What needs to be done:
Copy the lines below, please, starting with the one that contains "The image size" and ending with the last. Pictures stay out.

Records excerpted from a collection:
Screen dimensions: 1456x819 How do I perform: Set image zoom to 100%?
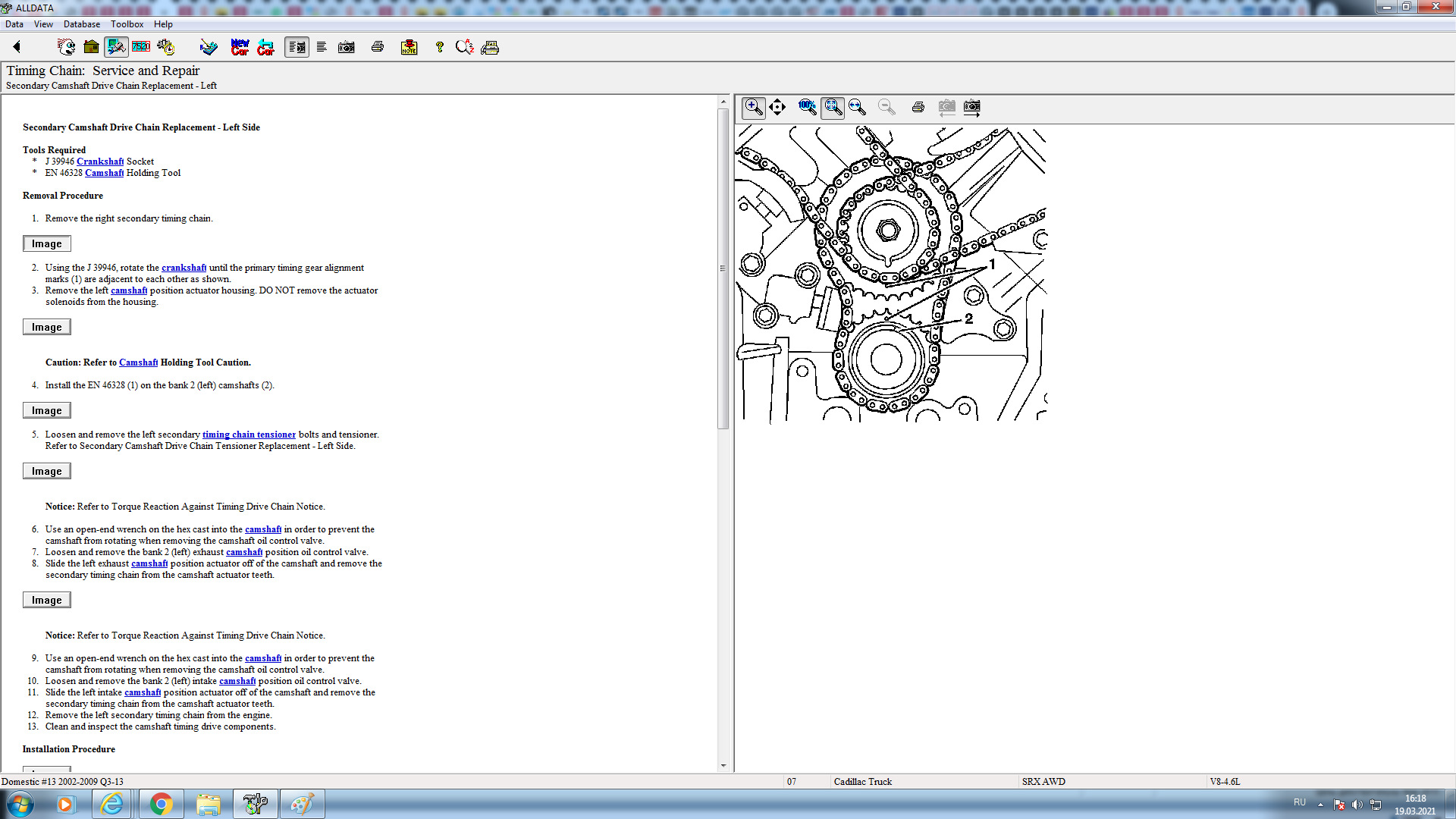pos(807,107)
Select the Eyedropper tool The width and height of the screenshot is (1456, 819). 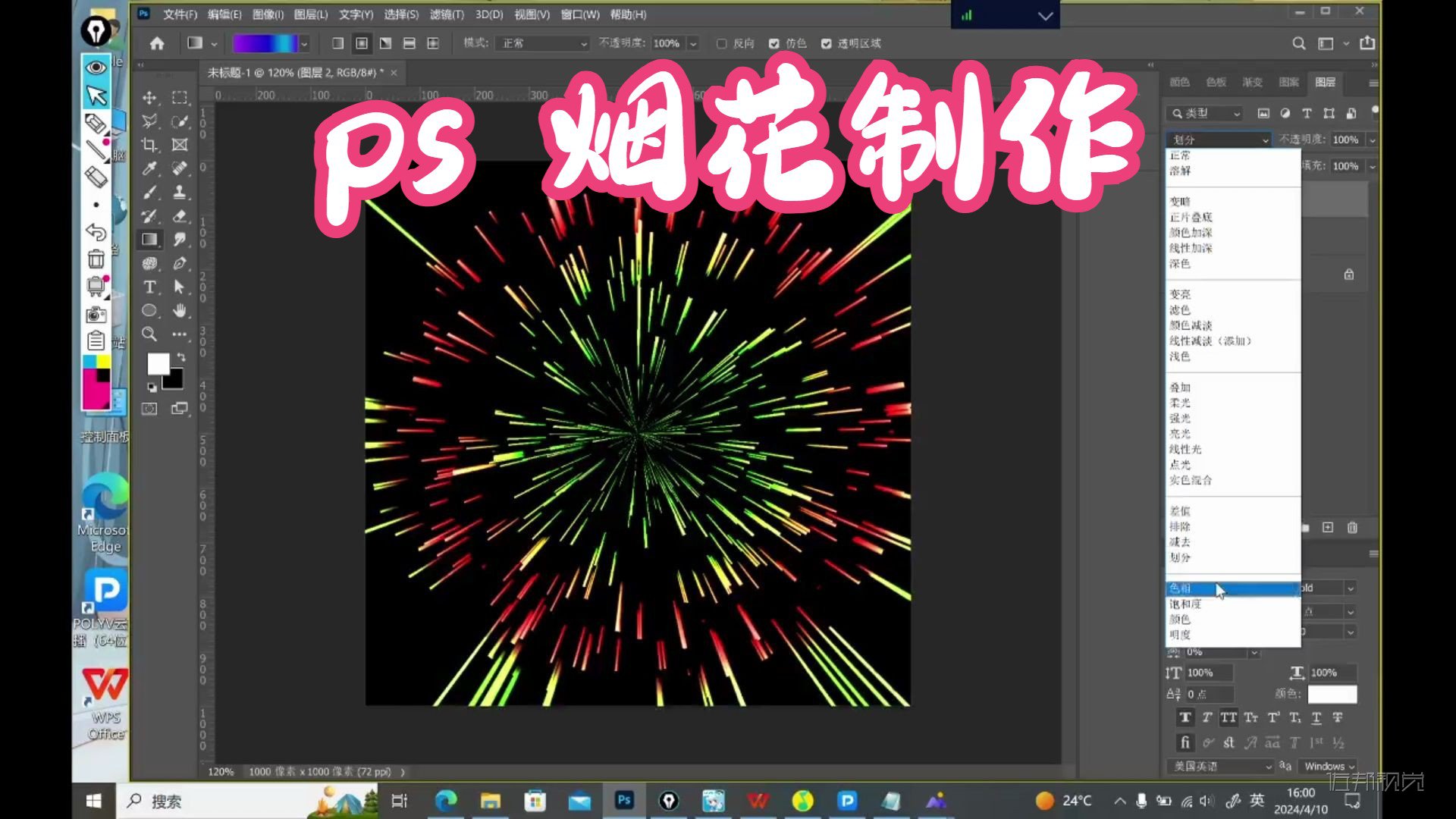(149, 168)
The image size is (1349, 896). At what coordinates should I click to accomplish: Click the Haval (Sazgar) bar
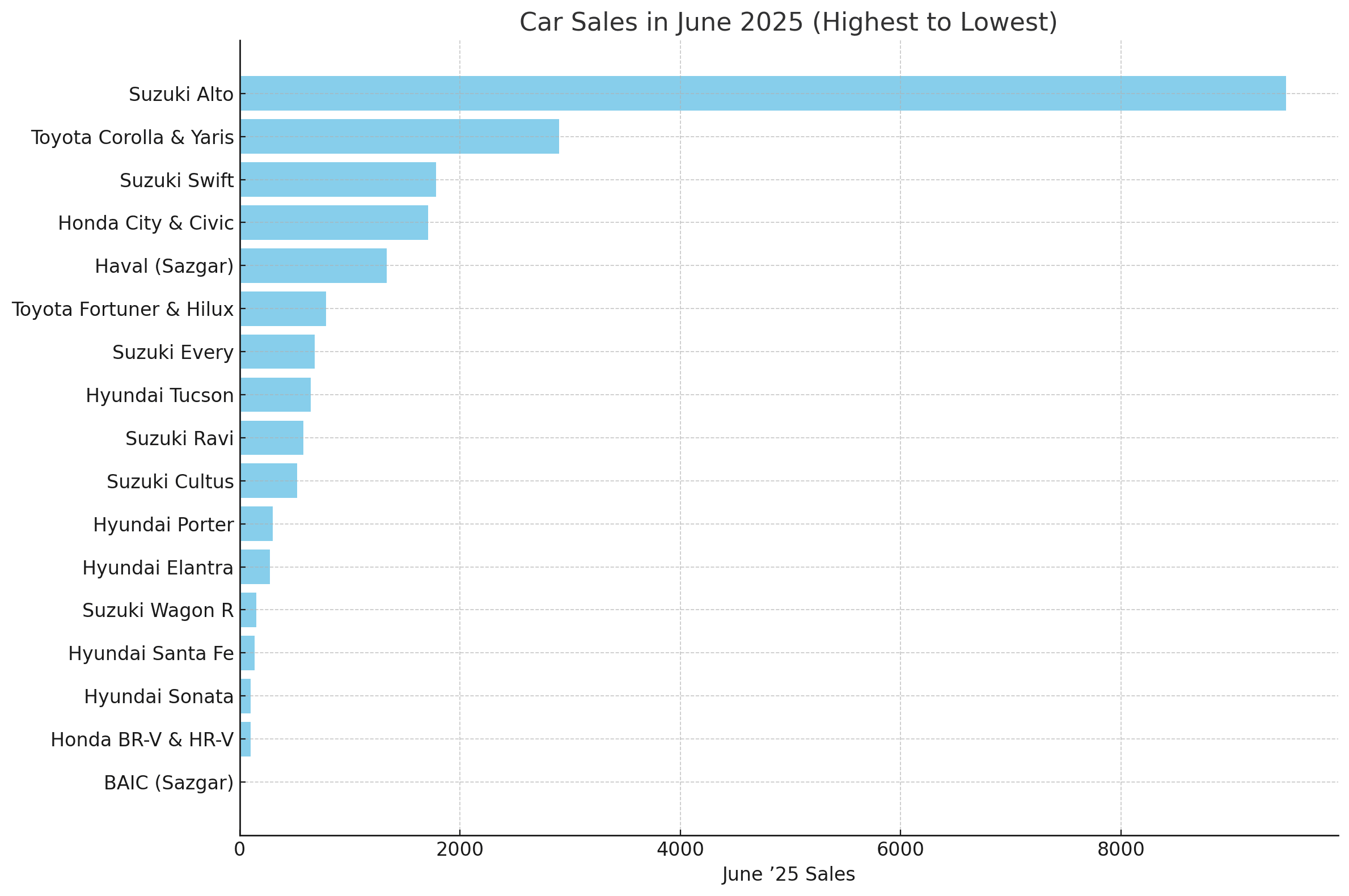313,266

Finished task:
The image size is (1349, 896). At what coordinates should I click to accomplish: Click the Haval (Sazgar) bar
313,266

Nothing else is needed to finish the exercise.